***** DATA SHOWN

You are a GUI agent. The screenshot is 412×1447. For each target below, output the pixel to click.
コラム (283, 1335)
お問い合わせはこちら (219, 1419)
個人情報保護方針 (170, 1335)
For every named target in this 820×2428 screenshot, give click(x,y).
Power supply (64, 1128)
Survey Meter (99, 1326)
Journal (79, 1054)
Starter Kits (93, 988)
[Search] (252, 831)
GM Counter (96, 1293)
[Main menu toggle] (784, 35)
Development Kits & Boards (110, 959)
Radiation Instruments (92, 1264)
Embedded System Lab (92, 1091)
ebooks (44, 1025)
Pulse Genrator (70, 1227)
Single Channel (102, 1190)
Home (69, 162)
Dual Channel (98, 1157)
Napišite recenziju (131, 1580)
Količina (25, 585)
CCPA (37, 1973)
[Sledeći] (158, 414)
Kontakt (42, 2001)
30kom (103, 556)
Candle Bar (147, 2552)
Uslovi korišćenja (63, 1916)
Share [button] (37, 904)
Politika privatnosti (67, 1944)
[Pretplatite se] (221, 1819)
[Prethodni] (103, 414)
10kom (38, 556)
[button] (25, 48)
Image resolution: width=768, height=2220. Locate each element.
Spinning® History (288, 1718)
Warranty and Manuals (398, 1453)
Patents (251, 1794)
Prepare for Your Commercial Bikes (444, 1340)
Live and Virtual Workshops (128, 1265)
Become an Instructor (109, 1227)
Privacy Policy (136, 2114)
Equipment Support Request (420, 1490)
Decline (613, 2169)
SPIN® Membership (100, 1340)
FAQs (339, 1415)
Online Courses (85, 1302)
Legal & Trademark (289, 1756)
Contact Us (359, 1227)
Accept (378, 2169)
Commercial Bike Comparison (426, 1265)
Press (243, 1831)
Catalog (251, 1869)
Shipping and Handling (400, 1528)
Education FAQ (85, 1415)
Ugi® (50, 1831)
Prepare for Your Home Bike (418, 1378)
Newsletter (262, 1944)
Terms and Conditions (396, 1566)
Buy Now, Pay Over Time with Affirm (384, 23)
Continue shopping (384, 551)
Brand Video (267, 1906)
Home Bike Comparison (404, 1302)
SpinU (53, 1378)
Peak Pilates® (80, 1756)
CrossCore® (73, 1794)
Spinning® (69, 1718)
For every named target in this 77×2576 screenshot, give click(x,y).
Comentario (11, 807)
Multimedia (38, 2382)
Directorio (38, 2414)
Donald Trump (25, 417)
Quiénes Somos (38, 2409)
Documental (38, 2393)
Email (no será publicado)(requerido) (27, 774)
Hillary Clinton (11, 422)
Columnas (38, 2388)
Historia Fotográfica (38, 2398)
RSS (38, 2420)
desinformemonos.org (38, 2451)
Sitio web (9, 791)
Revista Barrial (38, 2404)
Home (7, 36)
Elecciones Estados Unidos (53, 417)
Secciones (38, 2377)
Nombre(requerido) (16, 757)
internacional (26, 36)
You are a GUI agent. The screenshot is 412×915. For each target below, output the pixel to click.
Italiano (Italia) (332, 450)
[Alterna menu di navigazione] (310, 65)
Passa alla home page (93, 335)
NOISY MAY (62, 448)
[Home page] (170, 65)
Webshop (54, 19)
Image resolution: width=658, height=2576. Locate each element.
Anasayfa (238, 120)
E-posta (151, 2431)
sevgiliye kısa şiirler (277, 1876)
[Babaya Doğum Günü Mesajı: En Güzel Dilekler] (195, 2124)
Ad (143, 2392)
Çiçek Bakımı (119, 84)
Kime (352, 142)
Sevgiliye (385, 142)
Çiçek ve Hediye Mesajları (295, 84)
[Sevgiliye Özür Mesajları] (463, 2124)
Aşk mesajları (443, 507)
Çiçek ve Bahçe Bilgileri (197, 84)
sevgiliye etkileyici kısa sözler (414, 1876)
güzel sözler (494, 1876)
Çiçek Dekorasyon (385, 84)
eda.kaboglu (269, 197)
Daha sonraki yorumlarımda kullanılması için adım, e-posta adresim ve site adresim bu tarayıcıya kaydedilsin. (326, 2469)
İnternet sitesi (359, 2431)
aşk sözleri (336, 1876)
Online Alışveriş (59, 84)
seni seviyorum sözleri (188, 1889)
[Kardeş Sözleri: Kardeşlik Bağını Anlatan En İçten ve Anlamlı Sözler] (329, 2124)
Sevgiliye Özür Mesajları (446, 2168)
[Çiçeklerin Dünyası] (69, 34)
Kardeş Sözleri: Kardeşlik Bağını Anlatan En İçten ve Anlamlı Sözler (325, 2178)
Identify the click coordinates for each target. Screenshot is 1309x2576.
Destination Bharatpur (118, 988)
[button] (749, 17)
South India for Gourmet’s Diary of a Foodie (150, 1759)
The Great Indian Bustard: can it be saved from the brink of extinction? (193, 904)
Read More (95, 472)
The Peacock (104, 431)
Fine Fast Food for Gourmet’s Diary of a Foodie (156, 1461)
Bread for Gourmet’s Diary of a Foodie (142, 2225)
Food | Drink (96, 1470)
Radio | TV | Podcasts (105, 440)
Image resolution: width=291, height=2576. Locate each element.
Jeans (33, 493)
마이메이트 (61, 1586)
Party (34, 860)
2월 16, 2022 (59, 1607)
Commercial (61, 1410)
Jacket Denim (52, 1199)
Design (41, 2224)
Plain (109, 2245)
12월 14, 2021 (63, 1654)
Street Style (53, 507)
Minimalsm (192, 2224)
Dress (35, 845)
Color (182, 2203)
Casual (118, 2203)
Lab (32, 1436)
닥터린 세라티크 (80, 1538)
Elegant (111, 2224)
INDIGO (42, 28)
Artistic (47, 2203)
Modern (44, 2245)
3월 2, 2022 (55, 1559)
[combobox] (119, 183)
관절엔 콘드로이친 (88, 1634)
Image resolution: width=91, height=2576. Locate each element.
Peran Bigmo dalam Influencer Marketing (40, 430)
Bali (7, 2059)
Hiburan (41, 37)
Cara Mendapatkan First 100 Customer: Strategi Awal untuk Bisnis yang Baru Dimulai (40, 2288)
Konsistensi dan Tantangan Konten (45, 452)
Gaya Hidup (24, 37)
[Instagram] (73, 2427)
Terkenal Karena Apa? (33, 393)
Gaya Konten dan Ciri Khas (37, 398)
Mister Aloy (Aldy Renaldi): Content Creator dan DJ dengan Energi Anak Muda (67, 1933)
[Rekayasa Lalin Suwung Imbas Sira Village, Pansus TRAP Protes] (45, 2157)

**********

Would you reproduce the material above exactly as it reads?

### REPLY TO THE EXERCISE:
You are a GUI agent. The screenshot is 412×1447. For each target below, output the pixel to click.
コラム (283, 1335)
お問い合わせはこちら (219, 1419)
個人情報保護方針 (170, 1335)
For every named target in this 820×2428 screenshot, give click(x,y).
Power supply (64, 1128)
Survey Meter (99, 1326)
Journal (79, 1054)
Starter Kits (93, 988)
[Search] (252, 831)
GM Counter (96, 1293)
[Main menu toggle] (784, 35)
Development Kits & Boards (110, 959)
Radiation Instruments (92, 1264)
Embedded System Lab (92, 1091)
ebooks (44, 1025)
Pulse Genrator (70, 1227)
Single Channel (102, 1190)
Home (69, 162)
Dual Channel (98, 1157)
Napišite recenziju (131, 1580)
Količina (25, 585)
CCPA (37, 1973)
[Sledeći] (158, 414)
Kontakt (42, 2001)
30kom (103, 556)
Candle Bar (147, 2552)
Uslovi korišćenja (63, 1916)
Share [button] (37, 904)
Politika privatnosti (67, 1944)
[Pretplatite se] (221, 1819)
[Prethodni] (103, 414)
10kom (38, 556)
[button] (25, 48)
Image resolution: width=768, height=2220. Locate each element.
Spinning® History (288, 1718)
Warranty and Manuals (398, 1453)
Patents (251, 1794)
Prepare for Your Commercial Bikes (444, 1340)
Live and Virtual Workshops (128, 1265)
Become an Instructor (109, 1227)
Privacy Policy (136, 2114)
Equipment Support Request (420, 1490)
Decline (613, 2169)
SPIN® Membership (100, 1340)
FAQs (339, 1415)
Online Courses (85, 1302)
Legal & Trademark (289, 1756)
Contact Us (359, 1227)
Accept (378, 2169)
Commercial Bike Comparison (426, 1265)
Press (243, 1831)
Catalog (251, 1869)
Shipping and Handling (400, 1528)
Education FAQ (85, 1415)
Ugi® (50, 1831)
Prepare for Your Home Bike (418, 1378)
Newsletter (262, 1944)
Terms and Conditions (396, 1566)
Buy Now, Pay Over Time with Affirm (384, 23)
Continue shopping (384, 551)
Brand Video (267, 1906)
Home Bike Comparison (404, 1302)
SpinU (53, 1378)
Peak Pilates® (80, 1756)
CrossCore® (73, 1794)
Spinning® (69, 1718)
For every named target in this 77×2576 screenshot, give click(x,y).
Comentario (11, 807)
Multimedia (38, 2382)
Directorio (38, 2414)
Donald Trump (25, 417)
Quiénes Somos (38, 2409)
Documental (38, 2393)
Email (no será publicado)(requerido) (27, 774)
Hillary Clinton (11, 422)
Columnas (38, 2388)
Historia Fotográfica (38, 2398)
RSS (38, 2420)
desinformemonos.org (38, 2451)
Sitio web (9, 791)
Revista Barrial (38, 2404)
Home (7, 36)
Elecciones Estados Unidos (53, 417)
Secciones (38, 2377)
Nombre(requerido) (16, 757)
internacional (26, 36)
You are a GUI agent. The screenshot is 412×915. For each target below, output the pixel to click.
Italiano (Italia) (332, 450)
[Alterna menu di navigazione] (310, 65)
Passa alla home page (93, 335)
NOISY MAY (62, 448)
[Home page] (170, 65)
Webshop (54, 19)
Image resolution: width=658, height=2576. Locate each element.
Anasayfa (238, 120)
E-posta (151, 2431)
sevgiliye kısa şiirler (277, 1876)
[Babaya Doğum Günü Mesajı: En Güzel Dilekler] (195, 2124)
Ad (143, 2392)
Çiçek Bakımı (119, 84)
Kime (352, 142)
Sevgiliye (385, 142)
Çiçek ve Hediye Mesajları (295, 84)
[Sevgiliye Özür Mesajları] (463, 2124)
Aşk mesajları (443, 507)
Çiçek ve Bahçe Bilgileri (197, 84)
sevgiliye etkileyici kısa sözler (414, 1876)
güzel sözler (494, 1876)
Çiçek Dekorasyon (385, 84)
eda.kaboglu (269, 197)
Daha sonraki yorumlarımda kullanılması için adım, e-posta adresim ve site adresim bu tarayıcıya kaydedilsin. (326, 2469)
İnternet sitesi (359, 2431)
aşk sözleri (336, 1876)
Online Alışveriş (59, 84)
seni seviyorum sözleri (188, 1889)
[Kardeş Sözleri: Kardeşlik Bağını Anlatan En İçten ve Anlamlı Sözler] (329, 2124)
Sevgiliye Özür Mesajları (446, 2168)
[Çiçeklerin Dünyası] (69, 34)
Kardeş Sözleri: Kardeşlik Bağını Anlatan En İçten ve Anlamlı Sözler (325, 2178)
Identify the click coordinates for each target. Screenshot is 1309x2576.
Destination Bharatpur (118, 988)
[button] (749, 17)
South India for Gourmet’s Diary of a Foodie (150, 1759)
The Great Indian Bustard: can it be saved from the brink of extinction? (193, 904)
Read More (95, 472)
The Peacock (104, 431)
Fine Fast Food for Gourmet’s Diary of a Foodie (156, 1461)
Bread for Gourmet’s Diary of a Foodie (142, 2225)
Food | Drink (96, 1470)
Radio | TV | Podcasts (105, 440)
Image resolution: width=291, height=2576. Locate each element.
Jeans (33, 493)
마이메이트 (61, 1586)
Party (34, 860)
2월 16, 2022 (59, 1607)
Commercial (61, 1410)
Jacket Denim (52, 1199)
Design (41, 2224)
Plain (109, 2245)
12월 14, 2021 (63, 1654)
Street Style (53, 507)
Minimalsm (192, 2224)
Dress (35, 845)
Color (182, 2203)
Casual (118, 2203)
Lab (32, 1436)
닥터린 세라티크 (80, 1538)
Elegant (111, 2224)
INDIGO (42, 28)
Artistic (47, 2203)
Modern (44, 2245)
3월 2, 2022 (55, 1559)
[combobox] (119, 183)
관절엔 콘드로이친 (88, 1634)
Image resolution: width=91, height=2576. Locate each element.
Peran Bigmo dalam Influencer Marketing (40, 430)
Bali (7, 2059)
Hiburan (41, 37)
Cara Mendapatkan First 100 Customer: Strategi Awal untuk Bisnis yang Baru Dimulai (40, 2288)
Konsistensi dan Tantangan Konten (45, 452)
Gaya Hidup (24, 37)
[Instagram] (73, 2427)
Terkenal Karena Apa? (33, 393)
Gaya Konten dan Ciri Khas (37, 398)
Mister Aloy (Aldy Renaldi): Content Creator dan DJ dengan Energi Anak Muda (67, 1933)
[Rekayasa Lalin Suwung Imbas Sira Village, Pansus TRAP Protes] (45, 2157)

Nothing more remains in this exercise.